Electroosmotic flow in a concentrated suspension of polyelectrolyte-grafted solid cylindrical particles: a particle-in-cell approach

Abstract

The present study attempts to deal with electrokinetic and hydrodynamic characteristics of mixed electroosmotic and pressure-driven flow through a membrane composed of a swarm of poly-electrolyte-coated solid cylindrical particles. The unit cell model approach is utilized to analyze the hydrodynamic interactions between particles of the multiparticle system. The electroosmotic flow is generated under the influence of an externally applied electric field, and a pressure gradient is assumed in the axial direction of the cylinder. The poly-electrolyte coating over the solid cylindrical particle is considered as a heterogeneous porous medium having variable permeability characteristics.
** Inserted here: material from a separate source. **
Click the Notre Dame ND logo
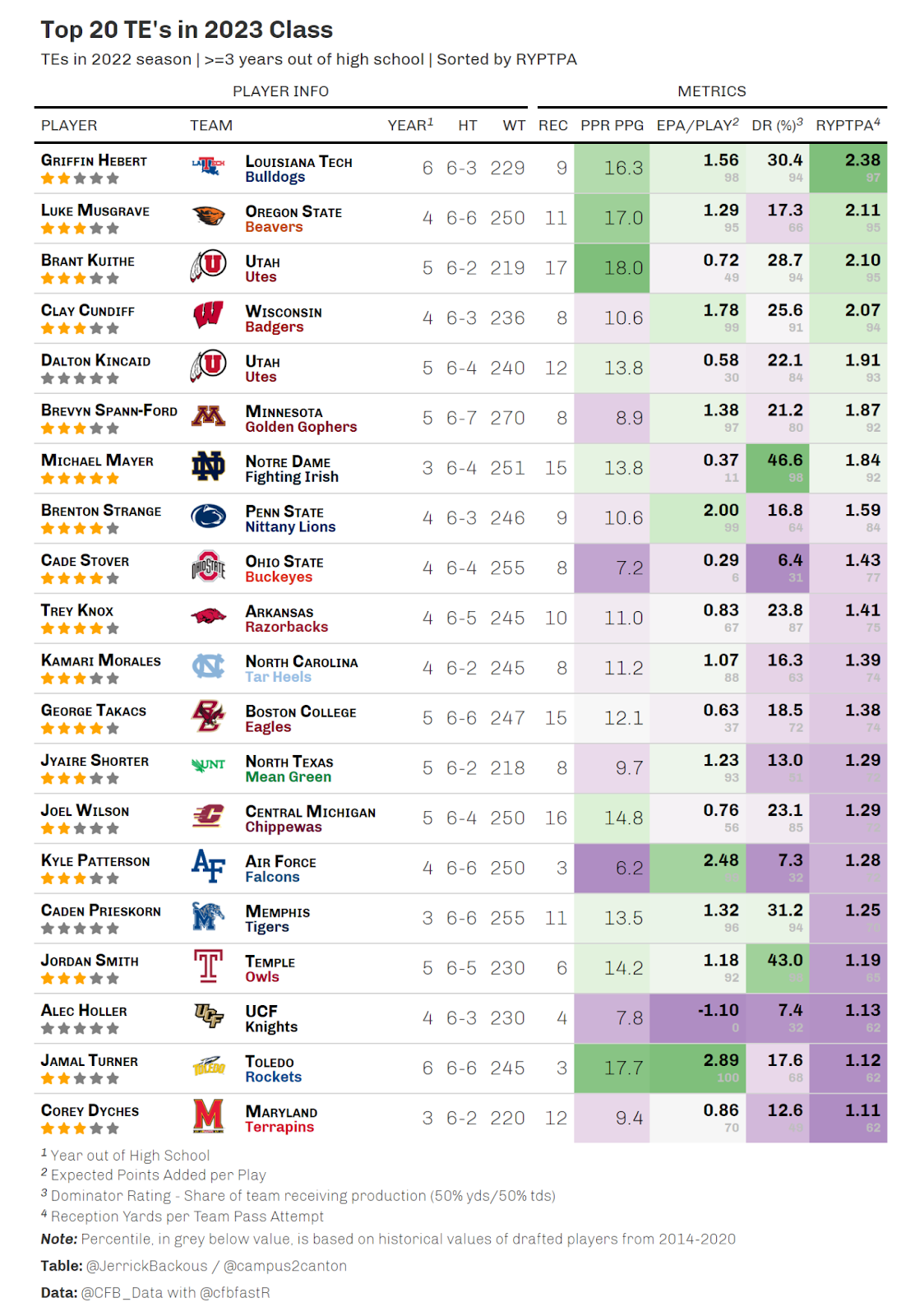Viewport: 901px width, 1316px height. pyautogui.click(x=208, y=466)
The electrolyte fluid contains charged ions, which can be present and migrate in both inside and outside of the poly-electrolyte layer (PEL). Hence, PEL acts as a semi-permeable porous layer. The PEL is referred to as a fixed charged layer (FCL) owing to an extra number density of immobilized charged ions, fixed on the poly-electrolyte fibers. In order to derive the electric potential distribution in the membrane, the Debye–Hückel approximation is used to linearize the Poisson–Boltzmann equation, which is further used in hydrodynamic governing equations to investigate the electrokinetic effects in the membrane. The flow domain is divided into two subdomains: the FCL region, governed by the Brinkmann–Forchheimer equation, and the clear fluid region, governed by the Stokes equation. The effect of electroosmotic parameters such as electric double layer (EDL) thickness, thickness ratio parameter, and zeta potential, and the membrane parameters such as viscosity ratio, particle volume fraction, stress-jump parameter, Forchheimer number, and variable permeability parameter are analyzed on the flow profile as well as hydrodynamic quantities of the membrane such as hydrodynamic permeability and the Kozeny constant. It is observed that the increasing thickness of the EDL and equivalent EDL reduce the hydrodynamic permeability of the membrane; however, the membrane becomes more hydrodynamic permeable with the enhancement of the zeta potential.